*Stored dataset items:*

---------------

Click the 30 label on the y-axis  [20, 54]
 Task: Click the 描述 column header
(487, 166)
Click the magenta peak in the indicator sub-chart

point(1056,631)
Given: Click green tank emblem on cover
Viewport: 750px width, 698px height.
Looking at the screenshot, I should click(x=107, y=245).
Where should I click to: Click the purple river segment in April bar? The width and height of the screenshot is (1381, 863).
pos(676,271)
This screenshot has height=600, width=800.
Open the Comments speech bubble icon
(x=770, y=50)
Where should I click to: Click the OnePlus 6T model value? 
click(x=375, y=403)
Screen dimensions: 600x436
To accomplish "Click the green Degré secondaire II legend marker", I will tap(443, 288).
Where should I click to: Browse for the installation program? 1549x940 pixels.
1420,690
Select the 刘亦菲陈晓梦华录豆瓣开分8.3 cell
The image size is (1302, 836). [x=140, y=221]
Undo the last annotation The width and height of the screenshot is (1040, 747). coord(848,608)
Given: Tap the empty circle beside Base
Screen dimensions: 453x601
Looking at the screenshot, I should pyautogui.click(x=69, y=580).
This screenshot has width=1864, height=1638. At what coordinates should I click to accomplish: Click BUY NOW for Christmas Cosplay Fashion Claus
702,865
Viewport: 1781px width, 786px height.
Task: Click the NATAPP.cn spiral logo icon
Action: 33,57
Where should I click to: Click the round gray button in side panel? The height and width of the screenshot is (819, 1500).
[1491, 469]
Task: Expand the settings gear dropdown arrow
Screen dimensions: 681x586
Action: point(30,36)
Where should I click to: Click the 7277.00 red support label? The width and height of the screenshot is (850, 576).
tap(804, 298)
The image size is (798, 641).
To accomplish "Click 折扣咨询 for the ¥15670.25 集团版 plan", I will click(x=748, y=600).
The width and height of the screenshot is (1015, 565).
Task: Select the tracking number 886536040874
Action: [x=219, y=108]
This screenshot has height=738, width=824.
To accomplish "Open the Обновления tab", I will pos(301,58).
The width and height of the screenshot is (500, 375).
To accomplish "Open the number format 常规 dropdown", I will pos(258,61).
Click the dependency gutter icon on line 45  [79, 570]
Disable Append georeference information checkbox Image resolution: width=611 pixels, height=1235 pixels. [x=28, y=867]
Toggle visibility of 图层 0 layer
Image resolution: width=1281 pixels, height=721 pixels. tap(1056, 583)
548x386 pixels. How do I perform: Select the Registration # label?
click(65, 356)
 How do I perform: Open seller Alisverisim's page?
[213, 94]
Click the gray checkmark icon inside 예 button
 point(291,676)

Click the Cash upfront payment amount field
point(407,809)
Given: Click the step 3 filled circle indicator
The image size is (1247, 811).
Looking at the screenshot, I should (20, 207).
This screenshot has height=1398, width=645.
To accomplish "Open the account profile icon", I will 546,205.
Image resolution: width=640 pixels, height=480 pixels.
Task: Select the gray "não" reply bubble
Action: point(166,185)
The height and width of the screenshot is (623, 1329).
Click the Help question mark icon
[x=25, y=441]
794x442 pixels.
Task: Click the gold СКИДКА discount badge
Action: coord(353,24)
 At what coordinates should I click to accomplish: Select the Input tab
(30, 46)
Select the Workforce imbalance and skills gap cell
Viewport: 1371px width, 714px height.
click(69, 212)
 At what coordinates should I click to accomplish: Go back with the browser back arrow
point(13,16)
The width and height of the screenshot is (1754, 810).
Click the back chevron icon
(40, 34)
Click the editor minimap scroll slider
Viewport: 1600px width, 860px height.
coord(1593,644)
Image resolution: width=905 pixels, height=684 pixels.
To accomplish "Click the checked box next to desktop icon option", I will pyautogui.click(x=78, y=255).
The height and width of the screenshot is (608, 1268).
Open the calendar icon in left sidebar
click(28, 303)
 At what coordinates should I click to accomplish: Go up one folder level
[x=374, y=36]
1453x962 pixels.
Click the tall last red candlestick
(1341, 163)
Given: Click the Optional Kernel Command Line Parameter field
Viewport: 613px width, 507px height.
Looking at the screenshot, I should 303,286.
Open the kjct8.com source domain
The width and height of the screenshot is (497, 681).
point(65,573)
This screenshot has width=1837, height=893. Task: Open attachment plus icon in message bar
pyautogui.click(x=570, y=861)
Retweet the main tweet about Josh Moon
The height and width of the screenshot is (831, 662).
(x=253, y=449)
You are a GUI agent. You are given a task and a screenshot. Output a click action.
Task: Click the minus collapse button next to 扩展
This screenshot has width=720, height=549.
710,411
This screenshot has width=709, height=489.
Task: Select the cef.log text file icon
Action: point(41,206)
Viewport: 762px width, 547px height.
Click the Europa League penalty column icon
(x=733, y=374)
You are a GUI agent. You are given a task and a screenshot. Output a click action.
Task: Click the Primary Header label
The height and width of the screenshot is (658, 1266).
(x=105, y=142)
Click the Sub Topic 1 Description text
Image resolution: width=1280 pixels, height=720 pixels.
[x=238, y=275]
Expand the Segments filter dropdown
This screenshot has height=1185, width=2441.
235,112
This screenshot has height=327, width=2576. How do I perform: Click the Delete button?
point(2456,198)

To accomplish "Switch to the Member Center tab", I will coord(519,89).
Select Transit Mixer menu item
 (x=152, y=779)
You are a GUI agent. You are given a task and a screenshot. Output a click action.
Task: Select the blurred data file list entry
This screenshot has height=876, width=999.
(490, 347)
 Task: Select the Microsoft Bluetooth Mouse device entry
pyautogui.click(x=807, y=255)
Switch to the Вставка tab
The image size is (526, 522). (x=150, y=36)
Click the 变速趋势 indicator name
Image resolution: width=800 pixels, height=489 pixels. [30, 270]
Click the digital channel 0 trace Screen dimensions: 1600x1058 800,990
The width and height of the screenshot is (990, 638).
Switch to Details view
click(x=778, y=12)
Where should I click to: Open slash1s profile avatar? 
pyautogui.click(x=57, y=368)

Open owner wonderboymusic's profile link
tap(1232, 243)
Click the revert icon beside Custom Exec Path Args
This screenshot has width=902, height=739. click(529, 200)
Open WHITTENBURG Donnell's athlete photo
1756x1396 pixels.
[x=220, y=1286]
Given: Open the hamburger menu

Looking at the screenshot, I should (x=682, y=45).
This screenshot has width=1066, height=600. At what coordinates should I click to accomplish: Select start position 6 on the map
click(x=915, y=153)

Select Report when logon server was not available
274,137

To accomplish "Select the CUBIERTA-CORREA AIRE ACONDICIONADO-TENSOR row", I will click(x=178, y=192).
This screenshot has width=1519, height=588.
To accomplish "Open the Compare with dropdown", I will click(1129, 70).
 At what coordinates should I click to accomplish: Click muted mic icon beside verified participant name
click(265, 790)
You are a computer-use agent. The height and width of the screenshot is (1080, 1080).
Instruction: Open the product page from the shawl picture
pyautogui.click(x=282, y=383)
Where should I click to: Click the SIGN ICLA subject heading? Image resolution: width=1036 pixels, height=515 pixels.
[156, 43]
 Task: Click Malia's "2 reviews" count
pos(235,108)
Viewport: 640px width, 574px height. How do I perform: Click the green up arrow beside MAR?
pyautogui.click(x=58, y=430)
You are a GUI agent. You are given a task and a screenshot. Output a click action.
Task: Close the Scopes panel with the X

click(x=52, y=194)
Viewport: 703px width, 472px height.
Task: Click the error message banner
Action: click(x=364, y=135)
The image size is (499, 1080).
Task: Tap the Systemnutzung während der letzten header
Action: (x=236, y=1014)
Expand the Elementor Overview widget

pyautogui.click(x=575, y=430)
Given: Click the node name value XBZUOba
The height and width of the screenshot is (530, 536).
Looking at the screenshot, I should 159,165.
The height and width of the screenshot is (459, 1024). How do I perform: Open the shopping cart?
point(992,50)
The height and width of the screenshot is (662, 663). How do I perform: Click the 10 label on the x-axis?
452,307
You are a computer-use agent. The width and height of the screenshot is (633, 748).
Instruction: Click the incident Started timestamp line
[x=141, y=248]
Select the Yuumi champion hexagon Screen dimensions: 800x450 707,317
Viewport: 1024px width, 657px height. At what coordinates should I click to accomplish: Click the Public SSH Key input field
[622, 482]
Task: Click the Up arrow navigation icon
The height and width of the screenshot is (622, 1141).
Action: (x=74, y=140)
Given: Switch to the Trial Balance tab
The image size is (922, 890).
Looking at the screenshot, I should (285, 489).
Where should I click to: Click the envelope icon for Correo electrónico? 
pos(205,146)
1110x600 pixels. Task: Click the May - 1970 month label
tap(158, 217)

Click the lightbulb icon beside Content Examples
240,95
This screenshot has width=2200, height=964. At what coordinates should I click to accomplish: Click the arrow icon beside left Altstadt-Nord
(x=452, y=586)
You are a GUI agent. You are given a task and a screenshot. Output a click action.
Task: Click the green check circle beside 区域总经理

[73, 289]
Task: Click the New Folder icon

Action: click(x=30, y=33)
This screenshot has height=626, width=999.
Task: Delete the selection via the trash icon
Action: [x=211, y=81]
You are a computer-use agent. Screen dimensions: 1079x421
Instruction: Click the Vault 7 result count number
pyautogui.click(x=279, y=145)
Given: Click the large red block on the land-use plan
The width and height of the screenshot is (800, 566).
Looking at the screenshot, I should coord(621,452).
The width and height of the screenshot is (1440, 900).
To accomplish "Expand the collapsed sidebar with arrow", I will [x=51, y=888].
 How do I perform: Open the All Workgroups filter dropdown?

---------------

*WORK ITEM:* For the word "filter", say how many lines of the data include it, with nothing else in the reply.

*SOLUTION TO THE EXERCISE:* 2